Information provided: Begin

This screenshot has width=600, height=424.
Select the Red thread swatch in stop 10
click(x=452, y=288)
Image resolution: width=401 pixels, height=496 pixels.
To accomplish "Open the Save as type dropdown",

Information provided: End

- _Exercise requirements_
Your task is to set down exactly the lines from the line containing "Image resolution: width=401" to the end of the data above, including both ends.

- _Task answer_
Image resolution: width=401 pixels, height=496 pixels.
To accomplish "Open the Save as type dropdown",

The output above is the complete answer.